= Beginning of Section =

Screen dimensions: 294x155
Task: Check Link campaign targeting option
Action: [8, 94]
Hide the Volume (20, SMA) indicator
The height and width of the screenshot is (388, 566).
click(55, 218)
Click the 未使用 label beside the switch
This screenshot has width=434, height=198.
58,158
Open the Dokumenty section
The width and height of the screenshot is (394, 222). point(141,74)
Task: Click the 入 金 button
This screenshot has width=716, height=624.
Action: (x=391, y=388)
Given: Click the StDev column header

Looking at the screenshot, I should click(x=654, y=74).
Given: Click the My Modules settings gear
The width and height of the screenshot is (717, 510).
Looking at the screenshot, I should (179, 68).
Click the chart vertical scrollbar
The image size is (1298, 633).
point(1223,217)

= End of Section =
= Beginning of Section =

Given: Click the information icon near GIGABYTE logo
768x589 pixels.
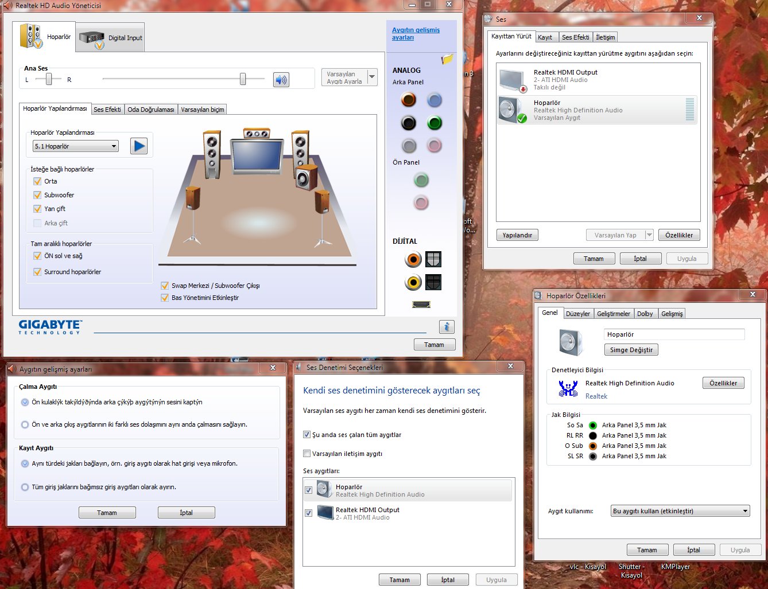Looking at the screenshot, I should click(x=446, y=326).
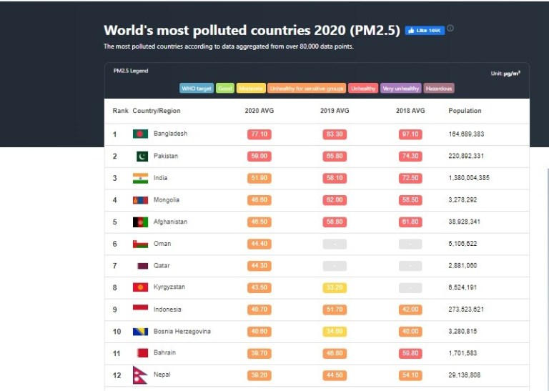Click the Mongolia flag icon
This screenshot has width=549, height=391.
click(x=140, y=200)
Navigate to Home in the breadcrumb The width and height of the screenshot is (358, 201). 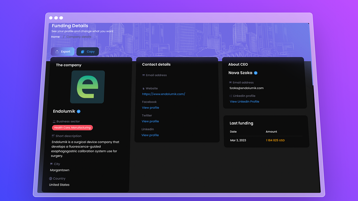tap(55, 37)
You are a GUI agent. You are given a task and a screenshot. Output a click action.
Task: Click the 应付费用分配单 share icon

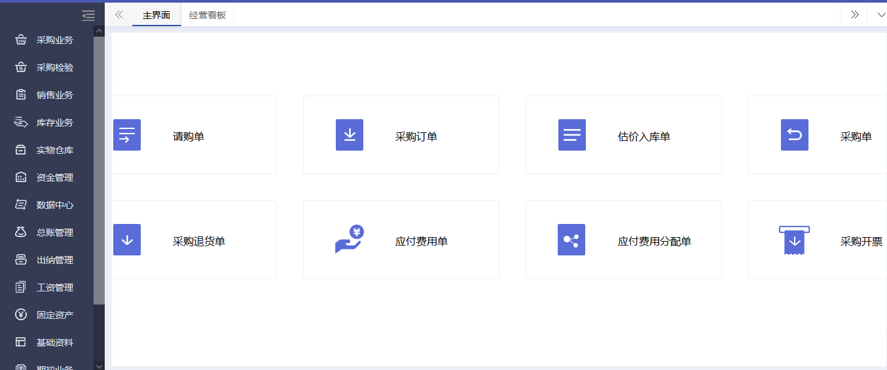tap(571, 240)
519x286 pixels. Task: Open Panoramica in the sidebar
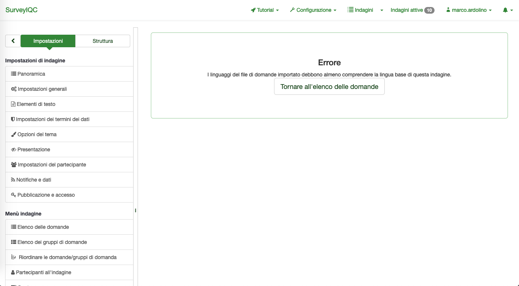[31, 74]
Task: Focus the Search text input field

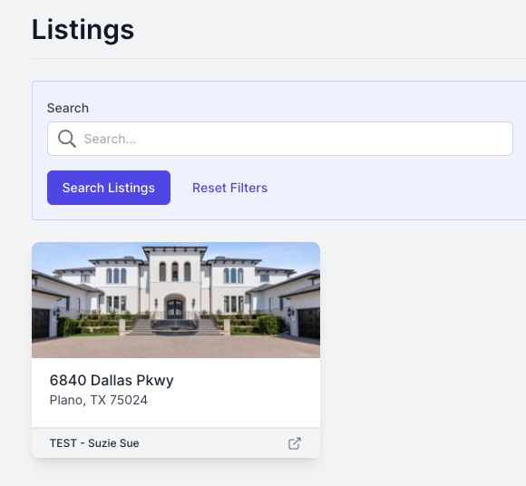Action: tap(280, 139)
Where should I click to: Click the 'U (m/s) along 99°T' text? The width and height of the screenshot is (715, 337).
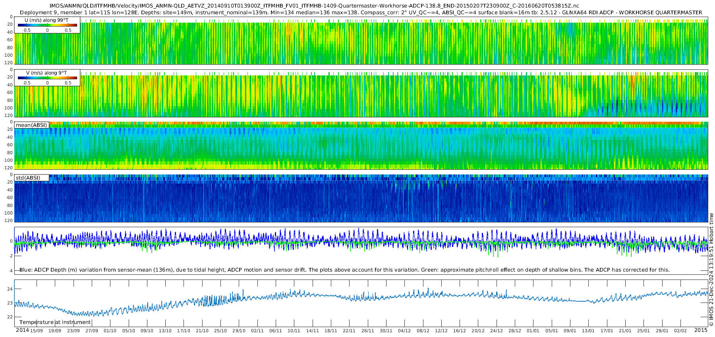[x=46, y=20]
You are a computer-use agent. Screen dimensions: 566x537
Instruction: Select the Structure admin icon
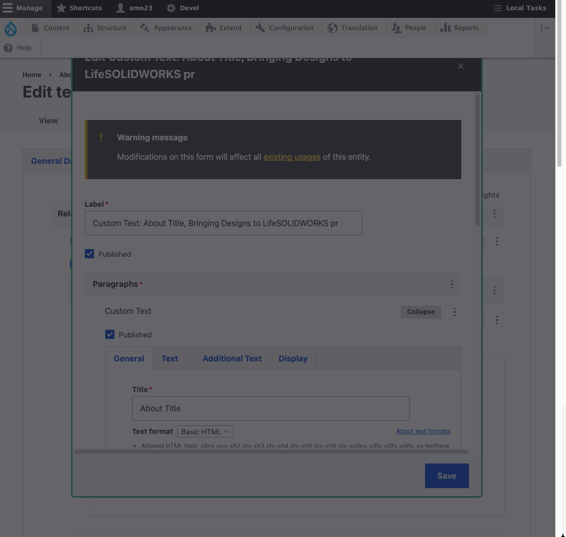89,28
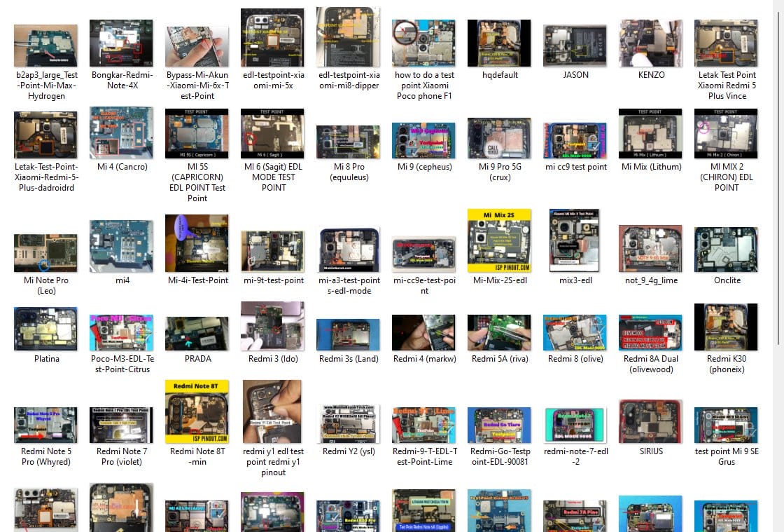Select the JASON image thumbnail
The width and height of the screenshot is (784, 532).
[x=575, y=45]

= End of Section =

DIRECTIONS FOR THIS TASK: Read the lines above. Gather those in which the string "agent" is found.

PROBLEM SOLUTION:
You are a GUI agent. You are given a task and a screenshot. Output a click action.
You are a computer-use agent. Screen dimensions: 566x537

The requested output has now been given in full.